Because, let's be clear, Ginsburg gave nothing to the exploited and oppressed masses of the nation-state she loved as a patriot because she loved it as a patriot. She was quite comfortable opposing Indigenous sovereignty, and she was so comfortable in her US patriotism that she was offended by the symbolism of professional athletes taking the knee. These are only two examples of her long record as a defender of US settler-capitalism. Indeed, she was a defender of US settler-capitalism and thus a defender of the foundations of the system that always generates fascism as a logical expression of its fundamental white nationalism. So she didn't like Trump? That merely charts a personal preference, a differential between the ideological wings of the ruling class. Because when it came down to supporting the exploited and oppressed masses she always proved herself to be the enemy.
Ginsburg was, for her entire life, a class enemy. She represented one wing of the ruling class, and that's about it, but she did nothing for the victims of US capitalism. In fact, she supported their exploitation, oppression, and incarceration. Let's repeat it again: she was a class enemy.

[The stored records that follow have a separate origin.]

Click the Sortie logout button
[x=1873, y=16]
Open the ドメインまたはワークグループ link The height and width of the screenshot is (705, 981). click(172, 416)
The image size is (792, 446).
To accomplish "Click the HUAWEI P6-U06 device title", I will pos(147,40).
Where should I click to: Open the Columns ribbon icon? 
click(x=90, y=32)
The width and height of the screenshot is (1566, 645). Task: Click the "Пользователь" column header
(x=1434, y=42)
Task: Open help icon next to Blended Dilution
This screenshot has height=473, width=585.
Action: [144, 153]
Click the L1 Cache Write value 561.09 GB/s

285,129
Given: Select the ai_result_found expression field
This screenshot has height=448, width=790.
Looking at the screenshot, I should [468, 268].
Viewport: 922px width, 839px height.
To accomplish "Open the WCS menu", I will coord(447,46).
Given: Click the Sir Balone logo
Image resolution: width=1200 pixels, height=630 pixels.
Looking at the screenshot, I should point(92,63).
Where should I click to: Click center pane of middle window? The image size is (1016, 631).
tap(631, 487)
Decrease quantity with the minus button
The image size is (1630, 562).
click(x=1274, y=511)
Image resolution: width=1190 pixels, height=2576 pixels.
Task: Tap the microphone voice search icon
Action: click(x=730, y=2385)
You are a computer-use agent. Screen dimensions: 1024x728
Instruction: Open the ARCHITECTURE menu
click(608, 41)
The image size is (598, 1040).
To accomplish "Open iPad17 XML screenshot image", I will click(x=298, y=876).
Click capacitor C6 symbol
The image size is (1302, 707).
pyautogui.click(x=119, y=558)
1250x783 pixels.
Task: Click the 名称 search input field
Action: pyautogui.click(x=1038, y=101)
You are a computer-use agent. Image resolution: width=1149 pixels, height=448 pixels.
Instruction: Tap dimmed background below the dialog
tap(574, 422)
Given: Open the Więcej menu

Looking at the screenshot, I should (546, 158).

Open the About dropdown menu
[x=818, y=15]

So, at the end of the day, the only people who should performatively mourn Ginsburg are the people with the same politics: the liberal US patriots who are only opposed to Trump because it offends their understanding of neoliberal settler-capitalism. They're already creating cringe-worthy and corny social media posts (#Ruthkanda), so let them mourn Ginsburg as a spectre of their backwards understanding of politics. For those of us who demand more––for us communists and anti-capitalists––Ginsburg's passing is just a passing of another shitty capitalist apparatchik. Good riddance.